- Name: Julian Royds GRIBBLE
- D.O.B: 5th January, 1897
- D.O.A: 23rd March, 1918
- D.O.D: 25th November, 1918
- Award: Victoria Cross
- Occupation at time of action: Temporary Captain, 10th Battalion The Royal Warwickshire Regiment, 154th Brigade, 51st Division
- Book: The Complete History - Volume 2
Vélu Wood, France 23 March 1918
23 March 1918
The First World War 1918
In the fighting to try and stem the German advance south of the Cambrai to Bapaume road, following the opening of the German Spring offensive on 21 March 1918, 10th Battalion The Royal Warwickshire Regiment, together with 8th Battalion The Gloucestershire Regiment, (see Temporary Captain M A James VC, 21-23 Mar 1918), were detailed on 23 March 1918 to prevent the enemy advancing west from Vélu Wood and Vélu until the safe withdrawal of British forces was completed.

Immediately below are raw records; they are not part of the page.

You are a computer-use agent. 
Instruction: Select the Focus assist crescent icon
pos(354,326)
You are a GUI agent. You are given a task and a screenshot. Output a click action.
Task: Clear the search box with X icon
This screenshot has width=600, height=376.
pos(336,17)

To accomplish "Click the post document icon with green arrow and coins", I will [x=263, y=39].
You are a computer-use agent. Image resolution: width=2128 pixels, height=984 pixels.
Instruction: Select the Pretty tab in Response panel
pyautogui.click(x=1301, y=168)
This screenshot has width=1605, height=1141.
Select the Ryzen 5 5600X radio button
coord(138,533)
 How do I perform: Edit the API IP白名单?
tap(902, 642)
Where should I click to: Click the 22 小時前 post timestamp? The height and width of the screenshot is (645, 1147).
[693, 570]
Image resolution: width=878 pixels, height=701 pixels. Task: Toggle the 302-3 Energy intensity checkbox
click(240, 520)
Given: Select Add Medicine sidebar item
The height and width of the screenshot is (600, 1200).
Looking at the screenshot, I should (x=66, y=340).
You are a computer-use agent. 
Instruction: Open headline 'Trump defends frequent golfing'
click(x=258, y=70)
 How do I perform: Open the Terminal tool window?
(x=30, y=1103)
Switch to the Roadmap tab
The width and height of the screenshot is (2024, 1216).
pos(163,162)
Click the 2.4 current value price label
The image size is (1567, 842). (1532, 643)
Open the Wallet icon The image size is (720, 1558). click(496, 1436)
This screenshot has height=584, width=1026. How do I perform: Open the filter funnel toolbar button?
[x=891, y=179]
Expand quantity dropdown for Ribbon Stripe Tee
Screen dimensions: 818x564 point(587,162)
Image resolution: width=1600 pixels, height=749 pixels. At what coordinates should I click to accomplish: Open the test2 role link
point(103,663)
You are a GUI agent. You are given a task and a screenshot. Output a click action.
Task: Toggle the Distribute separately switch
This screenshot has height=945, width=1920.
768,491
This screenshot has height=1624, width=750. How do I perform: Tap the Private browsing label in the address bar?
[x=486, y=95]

When some of the Warwickshire Regiment were driven back, Temporary Captain J R Gribble, in command of D company, was ordered to hold on at all costs. He gallantly continued fighting until he and his men were surrounded and captured.
For most conspicuous bravery and devotion to duty. Capt. Gribble was in command of the right company of the battalion when the enemy attacked, and his orders were to “hold on to the last.” His company was eventually entirely isolated though he could easily have withdrawn them at one period when the rest of the battalion on his left were driven back to a secondary position. His right flank was “in the air” owing to the withdrawal of all troops of a neighbouring division. By means of a runner to the company on his left rear he intimated his determination to hold on until other orders were received from battalion headquarters – and this he inspired his command to accomplish. His company was eventually surrounded by the enemy at close range, and he was seen fighting to the last. His subsequent fate is unknown. By his splendid example of grit Capt. Gribble was materially instrumental in preventing for some hours the enemy obtaining a complete mastery of the crest of ridge, and by his magnificent self-sacrifice he enabled the remainder of his own brigade to be withdrawn, as well as another garrison and three batteries of field artillery.